The dark-haired man sighed, sat up, tested his pedals.

He pushed off and glided toward Jeff, who now, for some reason, found himself paralyzed.

The man punched Jeff in the mouth.

Jeff's vision rolled over white.

Seconds later, when he was able to open his eyes, Jeff saw the three cyclists slipping away into the darkness.

“Good luck with that job, kid!” his attacker called out, and the other men laughed as if this statement had made any sense.

Seconds later, they were gone.

Blood still pounding in
his ears, Jeff attempted to help Waring stand. But the old man yelled, “No!” and Jeff released his arm.

Waring rolled to his stomach, groaned, pushed on the asphalt.

More than a minute later, Waring stood unsteadily and looked up and down the street.
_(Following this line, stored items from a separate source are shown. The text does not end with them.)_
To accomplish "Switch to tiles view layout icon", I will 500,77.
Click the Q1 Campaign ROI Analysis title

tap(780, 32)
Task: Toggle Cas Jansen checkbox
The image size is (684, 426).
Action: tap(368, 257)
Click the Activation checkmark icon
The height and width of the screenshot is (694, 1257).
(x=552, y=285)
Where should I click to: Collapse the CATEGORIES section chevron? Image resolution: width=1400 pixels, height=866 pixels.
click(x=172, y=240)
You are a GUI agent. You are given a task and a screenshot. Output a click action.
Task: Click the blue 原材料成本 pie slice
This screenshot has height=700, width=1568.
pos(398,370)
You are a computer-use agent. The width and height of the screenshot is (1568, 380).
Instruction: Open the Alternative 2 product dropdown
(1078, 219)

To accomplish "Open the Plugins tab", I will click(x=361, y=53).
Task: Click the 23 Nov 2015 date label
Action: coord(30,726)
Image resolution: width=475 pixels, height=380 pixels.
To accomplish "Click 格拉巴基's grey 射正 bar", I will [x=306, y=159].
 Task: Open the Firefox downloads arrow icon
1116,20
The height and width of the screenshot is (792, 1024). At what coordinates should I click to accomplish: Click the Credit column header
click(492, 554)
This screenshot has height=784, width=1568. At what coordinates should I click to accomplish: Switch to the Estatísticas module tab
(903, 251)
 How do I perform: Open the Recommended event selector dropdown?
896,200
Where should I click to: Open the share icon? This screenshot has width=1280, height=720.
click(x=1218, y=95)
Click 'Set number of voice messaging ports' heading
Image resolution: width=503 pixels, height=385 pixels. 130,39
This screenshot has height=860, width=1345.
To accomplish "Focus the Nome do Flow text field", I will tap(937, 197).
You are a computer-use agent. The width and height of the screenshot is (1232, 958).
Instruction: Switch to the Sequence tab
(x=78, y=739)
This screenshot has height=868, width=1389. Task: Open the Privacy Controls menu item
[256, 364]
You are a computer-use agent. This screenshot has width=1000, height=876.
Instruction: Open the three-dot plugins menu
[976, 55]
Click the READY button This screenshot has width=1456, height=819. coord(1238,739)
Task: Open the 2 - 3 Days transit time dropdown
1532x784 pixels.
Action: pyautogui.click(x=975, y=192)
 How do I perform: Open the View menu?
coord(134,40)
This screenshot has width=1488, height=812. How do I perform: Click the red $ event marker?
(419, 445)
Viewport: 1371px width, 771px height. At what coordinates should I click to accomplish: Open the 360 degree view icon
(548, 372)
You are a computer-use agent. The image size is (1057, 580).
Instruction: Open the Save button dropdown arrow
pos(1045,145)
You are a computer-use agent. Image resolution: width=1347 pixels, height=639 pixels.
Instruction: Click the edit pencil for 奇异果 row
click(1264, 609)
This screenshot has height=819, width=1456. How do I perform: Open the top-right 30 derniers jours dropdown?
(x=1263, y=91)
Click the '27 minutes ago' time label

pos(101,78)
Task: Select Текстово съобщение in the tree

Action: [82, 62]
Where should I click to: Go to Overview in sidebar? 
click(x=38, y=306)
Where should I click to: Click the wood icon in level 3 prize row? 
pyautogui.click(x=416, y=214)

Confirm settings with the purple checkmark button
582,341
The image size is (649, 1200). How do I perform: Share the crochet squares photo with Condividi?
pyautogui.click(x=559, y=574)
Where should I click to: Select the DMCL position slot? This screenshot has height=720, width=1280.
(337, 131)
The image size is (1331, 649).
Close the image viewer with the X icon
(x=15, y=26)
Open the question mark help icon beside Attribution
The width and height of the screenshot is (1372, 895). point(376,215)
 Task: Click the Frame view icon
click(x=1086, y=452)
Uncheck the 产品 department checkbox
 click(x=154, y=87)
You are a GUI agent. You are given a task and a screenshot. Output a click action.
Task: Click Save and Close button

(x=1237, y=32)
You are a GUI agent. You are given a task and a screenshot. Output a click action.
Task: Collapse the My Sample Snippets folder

He seemed even shorter than normal to Jeff, who towered over him by almost a foot.

“They're gone,” Jeff said.

“Mm,” Waring croaked. “I'm going inside.”

“Okay, but . . .”

“But what?”

“But I helped you.”

Waring: no response.

“Is this where you live?” Jeff said, looking at a small, decrepit ranch house that eerily resembled his and Momma's duplex back in Murphy. “Can I help you inside?”

Waring hobbled on his own up the dusty driveway toward the house.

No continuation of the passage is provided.